Every sandbox moves through a predictable lifecycle, from the moment a visitor submits the request form to the moment it’s purged. This page explains each stage and the statuses a demo can hold.
The stages
1. Request
A visitor submits the demo request form with their email. TryDemo records a user row and a demo row (status Pending) and — unless auto-login is bypassed — sends the visitor a verification/activation email built from your notification template.
At this point no site has been cloned yet. The demo is just a reservation tied to a one-time secret.
2. Activation & creation
When the visitor follows the demo-access link in their email, TryDemo:
- Activates the user and creates (or reuses) a WordPress user account with a generated password.
- Clones the source/template site into a brand-new network site — copying its database tables and uploads, then search-replacing the old site URL and paths with the new sandbox’s.

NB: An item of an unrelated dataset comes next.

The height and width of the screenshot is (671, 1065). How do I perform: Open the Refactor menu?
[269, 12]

- Adds the demo user to the new site with the configured login role and logs them in automatically.
- Stamps the sandbox with an expiration date (now + demo lifetime) and marks the demo as Active.

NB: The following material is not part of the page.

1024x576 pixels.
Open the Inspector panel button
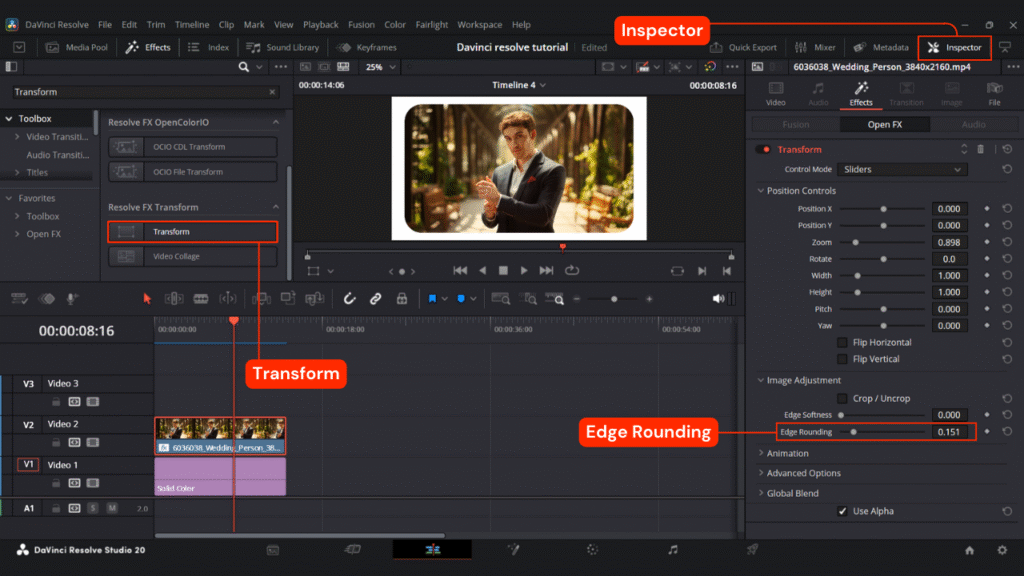coord(955,47)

- Redirects the visitor into their live sandbox.
The clone deliberately skips network-wide tables (users, site meta, TryDemo’s own tables, and more) and protected upload folders so a sandbox never leaks or duplicates global data. Developers can adjust these skip lists — see tdemo_global_tables / tdemo_global_folders.
3. Exploration
The visitor uses the sandbox as an admin, limited to the areas you allow via Restrictions. If you’ve enabled the toolbar, a front-end bar shows a countdown and your purchase call-to-action.
4. Reset (optional)
If Enable reset is turned on in General settings, the demo user can reset their sandbox back to the source site’s pristine state. A reset re-clones the source into the existing sandbox — the demo’s URL, login, and expiration date do not change.
5. Expiration & purge
An hourly WordPress cron job (tdemo_purge_event) finds demos whose expiration date has passed and applies the configured expiration action:
| Action | What happens |
|---|---|
| Delete (default) | The sandbox site, its tables, and its upload folders are permanently removed |
| Archive | The site is archived (kept but inaccessible) and the demo marked Archived |
| Deactivate | The site is deactivated |
Demos flagged as lifetime are always skipped by the purge job.
Archiving, deactivating, or deleting a site directly in Network Admin → Sites stays in sync automatically — TryDemo hooks the corresponding multisite actions and updates its demos table to match.
Demo statuses
| Status | Meaning |
|---|---|
| Pending | Requested but not yet verified/created |
| Active | Cloned, live, and accessible |
| Archived | Site archived (e.g. by the expiration action) |
| Deactivated | Site deactivated |
| Deleted | Site and data removed |
(Internally, there is also a transient pending_creation state used while a verified demo is queued for site creation.)
Expiration actions
The action applied when a demo expires is set in General settings: Delete, Archive, or Deactivate.
Managing demos manually
Go to Network Admin → Demo → Demos to see every sandbox in a list table. From there you can:
- Edit a single demo — change its status, expiration date, or lifetime flag.
- Bulk-edit multiple demos at once.
- Extend a demo by pushing out its expiration date.
- Delete a demo immediately.
- Mark as lifetime so it’s never purged.
See Reports for aggregate activity over time.